Author:Lesley Hazleton
Language: eng
Format: azw3, epub, mobi
Tags: General, Religion, Middle East, Biography & Autobiography, Islam, Religious, History
ISBN: 9781594487286
Publisher: Penguin Group US
Published: 2013-01-24T00:00:00+00:00


Seventeen

A

s any reasonably astute political observer can testify, political leaders under pressure domestically can always bolster their popularity with an aggressive foreign policy. It’s a strategy that’s been played out throughout history, and Muhammad now made

good use of it. Even as he continued to weaken opposition inside Medina, he increased the harassment of the Meccan trade caravans, forcing the Quraysh to abandon their usual north–south route for the long and expensive detour through the barren steppelands of the Najd and up through southern Iraq. Even then they were vulnerable. One raid led by the newly divorced Zayd, Muhammad’s adopted son, struck deep into the Najd, capturing a whole caravan as its merchants and guards fled for their lives.

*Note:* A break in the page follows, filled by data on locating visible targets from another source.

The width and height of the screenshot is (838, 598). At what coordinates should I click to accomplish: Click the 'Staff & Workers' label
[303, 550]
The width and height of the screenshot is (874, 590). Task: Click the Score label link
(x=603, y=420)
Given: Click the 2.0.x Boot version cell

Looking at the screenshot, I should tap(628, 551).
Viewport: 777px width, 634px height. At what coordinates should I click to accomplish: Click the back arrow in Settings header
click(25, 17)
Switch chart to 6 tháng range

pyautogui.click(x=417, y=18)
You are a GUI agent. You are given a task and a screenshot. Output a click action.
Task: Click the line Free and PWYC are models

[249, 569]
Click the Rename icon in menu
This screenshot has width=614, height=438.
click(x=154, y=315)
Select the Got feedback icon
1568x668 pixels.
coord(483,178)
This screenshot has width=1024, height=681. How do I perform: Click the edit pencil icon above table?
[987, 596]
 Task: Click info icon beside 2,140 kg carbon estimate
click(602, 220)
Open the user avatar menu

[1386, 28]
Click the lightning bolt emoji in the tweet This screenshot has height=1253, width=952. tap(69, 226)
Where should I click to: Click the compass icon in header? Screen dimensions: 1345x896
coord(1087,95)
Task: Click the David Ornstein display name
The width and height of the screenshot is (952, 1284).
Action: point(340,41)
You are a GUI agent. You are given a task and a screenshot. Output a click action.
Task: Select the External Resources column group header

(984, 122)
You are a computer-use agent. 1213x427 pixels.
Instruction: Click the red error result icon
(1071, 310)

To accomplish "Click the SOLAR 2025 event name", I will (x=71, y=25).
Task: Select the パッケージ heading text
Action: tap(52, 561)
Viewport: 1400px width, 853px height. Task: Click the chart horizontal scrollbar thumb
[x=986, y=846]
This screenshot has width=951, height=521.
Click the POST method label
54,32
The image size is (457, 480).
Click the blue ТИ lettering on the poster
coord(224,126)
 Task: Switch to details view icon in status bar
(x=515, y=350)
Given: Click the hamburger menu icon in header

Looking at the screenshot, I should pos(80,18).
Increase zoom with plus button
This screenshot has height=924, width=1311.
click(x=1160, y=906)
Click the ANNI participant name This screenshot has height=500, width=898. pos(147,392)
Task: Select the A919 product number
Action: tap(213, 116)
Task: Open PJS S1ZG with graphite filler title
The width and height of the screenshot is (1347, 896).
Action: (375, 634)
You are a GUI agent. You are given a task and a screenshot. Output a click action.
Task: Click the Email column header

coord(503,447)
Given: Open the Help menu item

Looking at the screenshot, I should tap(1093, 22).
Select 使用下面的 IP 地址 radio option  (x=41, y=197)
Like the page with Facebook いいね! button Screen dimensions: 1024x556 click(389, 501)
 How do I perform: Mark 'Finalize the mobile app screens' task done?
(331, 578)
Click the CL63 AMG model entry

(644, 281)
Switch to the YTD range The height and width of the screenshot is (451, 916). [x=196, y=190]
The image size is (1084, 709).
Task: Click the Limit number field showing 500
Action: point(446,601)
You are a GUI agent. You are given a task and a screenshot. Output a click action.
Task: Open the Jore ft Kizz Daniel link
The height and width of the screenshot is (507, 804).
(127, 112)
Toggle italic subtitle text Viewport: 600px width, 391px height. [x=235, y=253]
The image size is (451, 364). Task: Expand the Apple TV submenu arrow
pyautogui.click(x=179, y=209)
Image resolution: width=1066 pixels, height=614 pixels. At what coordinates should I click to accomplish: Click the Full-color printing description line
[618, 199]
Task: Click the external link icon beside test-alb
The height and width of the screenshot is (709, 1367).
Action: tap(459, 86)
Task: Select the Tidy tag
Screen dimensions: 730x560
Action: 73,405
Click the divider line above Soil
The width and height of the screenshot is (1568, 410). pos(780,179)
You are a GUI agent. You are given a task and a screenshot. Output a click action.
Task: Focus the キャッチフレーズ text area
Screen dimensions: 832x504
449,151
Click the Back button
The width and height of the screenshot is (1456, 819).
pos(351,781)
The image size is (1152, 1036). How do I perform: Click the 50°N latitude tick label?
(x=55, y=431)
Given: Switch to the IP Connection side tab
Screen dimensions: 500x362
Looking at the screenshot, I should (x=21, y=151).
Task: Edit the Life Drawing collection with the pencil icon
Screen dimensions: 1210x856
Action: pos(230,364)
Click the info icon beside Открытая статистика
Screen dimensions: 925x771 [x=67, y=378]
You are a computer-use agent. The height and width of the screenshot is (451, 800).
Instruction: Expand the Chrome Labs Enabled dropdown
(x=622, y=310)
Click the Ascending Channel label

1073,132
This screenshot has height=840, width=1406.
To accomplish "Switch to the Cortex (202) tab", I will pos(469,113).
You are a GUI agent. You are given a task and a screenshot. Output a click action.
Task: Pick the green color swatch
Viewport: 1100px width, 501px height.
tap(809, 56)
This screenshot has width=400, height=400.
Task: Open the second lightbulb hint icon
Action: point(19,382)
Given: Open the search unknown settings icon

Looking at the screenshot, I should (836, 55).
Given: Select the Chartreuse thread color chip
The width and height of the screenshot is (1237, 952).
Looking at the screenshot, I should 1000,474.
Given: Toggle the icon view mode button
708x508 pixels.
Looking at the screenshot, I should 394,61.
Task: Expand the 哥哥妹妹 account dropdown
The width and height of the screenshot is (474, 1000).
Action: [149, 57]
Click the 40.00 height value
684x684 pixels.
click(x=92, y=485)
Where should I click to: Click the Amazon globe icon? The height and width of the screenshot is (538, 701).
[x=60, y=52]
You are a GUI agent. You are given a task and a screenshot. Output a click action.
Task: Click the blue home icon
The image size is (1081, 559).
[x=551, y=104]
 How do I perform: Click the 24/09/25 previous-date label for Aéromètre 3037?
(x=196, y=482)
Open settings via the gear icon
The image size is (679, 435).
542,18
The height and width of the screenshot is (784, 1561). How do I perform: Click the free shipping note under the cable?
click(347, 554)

The poet Hassan ibn-Thabit celebrated the event, taunting the Meccans with their loss of trade. “Say farewell to the streams of Damascus,” he gloated, “for the road is barred by battle.” He was kept far busier than any poet laureate today, not least because he also had to glorify the ongoing assassinations of Muhammad’s critics, many of whom were rival poets. The task was sometimes challenging. One band of believers infiltrated the northern oasis of Khaybar and managed to kill their victim as he slept, only to create a ruckus when one of the more short-sighted among them missed his footing and fell down a flight of stone steps, thus rousing the whole neighborhood. The attackers were forced to take refuge in a drainage ditch, stinking and shivering for hours until they could make good their escape—not exactly the heroic figures lauded by ibn-Thabit as “traveling by night with nimble swords, bold as lions in a jungle lair, setting at naught every calamity.”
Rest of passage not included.